Hihooi: A Database Replication Middleware for Scaling Transactional Databases Consistently
- Authors: Michael A. Georgiou, Aristodemos Paphitis, Michael Sirivianos, Herodotos Herodotou
- Institute: Cyprus University of Technology, Limassol, Cyprus
- Published at TKDE'20
- Paper Link: https://ieeexplore.ieee.org/abstract/document/9068420
Motivation
Previous appraoches focus on scaling-out by data partitioning, but most of applications do not have large amount of data. It is not necssary to store data in multiple machines.
They propose to scale-out by replication in a master-slave and asychronous fasion.
Problem
To maintain a master-slave architecture on a DBMS system with high read scalability.
Main challenge: How to replicate data efficiently and ensure strong consistency?
Method
(Quick read through)
Statement replication:
- Exceutes the SQL in the primary DB
- Record the execution order of each statement
- Replay the statements in the same ordre in backup DBs.
Experiments
(Not check)
Conclusion
Pro
- Middleware approaches
- Scales well for read-heavy workloads
Con
- Not scale for write-heavy workloads since every write transactions must be executed in the primary DB once.
- Only suitable for the cast that data can be stored in a single machine
Compared to deterministic DBMSs
- No need to avoid ad-hoc queries.
- No need to know read/write-set in advance.

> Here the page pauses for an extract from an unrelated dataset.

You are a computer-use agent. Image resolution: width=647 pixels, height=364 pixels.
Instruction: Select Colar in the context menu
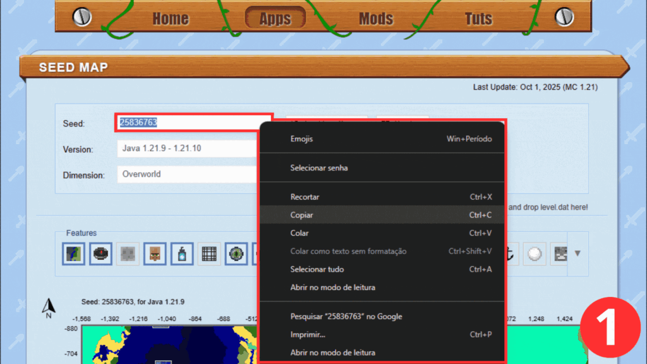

- However, deterministic DBMSs can deal with more general OLTP workloads.
Questions
- How to ensure low latency?
- By using asychronous architecture to avoid 2PC.
- The master is still a bottleneck when using a master-slave architecture.
- They assume most of transactions are read transactions, which can be routed to slave nodes.
- Why do the experiments show that Hihooi can still scale on write-heavy workloads?